El protagonista de Yo, adicto lleva tatuada en su piel la imagen de un puzle. Este detalle visual es un reflejo de la propia rehabilitación, un proceso que se asemeja a ese rompecabezas donde las piezas no siempre encajan a la primera. La miniserie basada en la confesión literaria de Javier Giner se despliega, a su vez, como un mapa fragmentado, donde cada capítulo aborda una temática distinta: la adicción, la clínica, el monstruo, los vínculos, la familia y la despedida. Así, el espectador es testigo de la caída y la redención de su autor, una travesía íntima y dolorosa, como el ensamblaje torpe de esas piezas sueltas.

Dos elementos esenciales diferencian esta obra de otras manidas propuestas sobre superación: por un lado, la desbordante generosidad con la que Giner se expone, casi sin escudo, en una entrega que desnuda las grietas de su propio yo. Por otro lado, la interpretación de Oriol Pla, quien encarna con brutal honestidad las aristas más punzantes del protagonista. La miniserie, aunque formalmente funcional en la mayoría de su metraje, también ofrece algunos valiosos momentos de narrativa visual. Uno de ellos es la secuencia en el tercer episodio –dirigido por Elena Trapé– que se convierte en una bisagra narrativa: ante el espejo, el protagonista se enfrenta por última vez a su viejo yo, en una escena que simboliza la muda de piel, el renacimiento hacia una nueva y mejor versión de sí mismo. Esta epifanía, cargada de simbolismo, da paso al episodio dedicado a ‘los vínculos’, un testimonio de las imprescindibles conexiones humanas que organizan, sustentan (o destruyen) todo proceso de sanación. También es destacable el uso de planos detalle de las manos del protagonista, inquietas y tensas, que crean una rima visual que subraya las contradicciones entre lo que se dice y lo que se siente, revelando las fisuras emocionales de un personaje disociado. Sin embargo, no toda la narrativa vuela a la misma altura. En momentos clave, como la catarsis familiar del capítulo cinco, los diálogos sobreescritos debilitan la fuerza del montaje paralelo entre la sesión terapéutica y la explosión emocional del protagonista frente a sus padres.

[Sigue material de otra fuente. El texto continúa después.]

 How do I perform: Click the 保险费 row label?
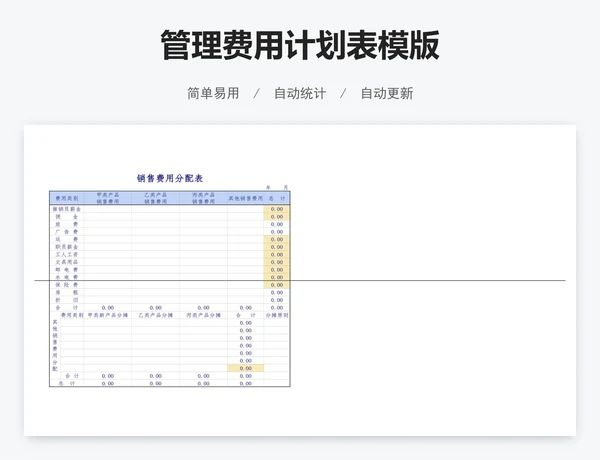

En última instancia, el valor de esta autoficción reside en su inquebrantable humanismo. Giner apela a la bondad, a esa “amabilidad de los extraños” que evocaba Almodóvar al citar a Tennessee Williams en Todo sobre mi madre. El niño que imitaba los diálogos de Mujeres al borde de un ataque de nervios ha crecido, pero conserva intacta su confianza en el ser humano, la sensibilidad que le permite transitar por su dolor con una mezcla de ternura y fortaleza.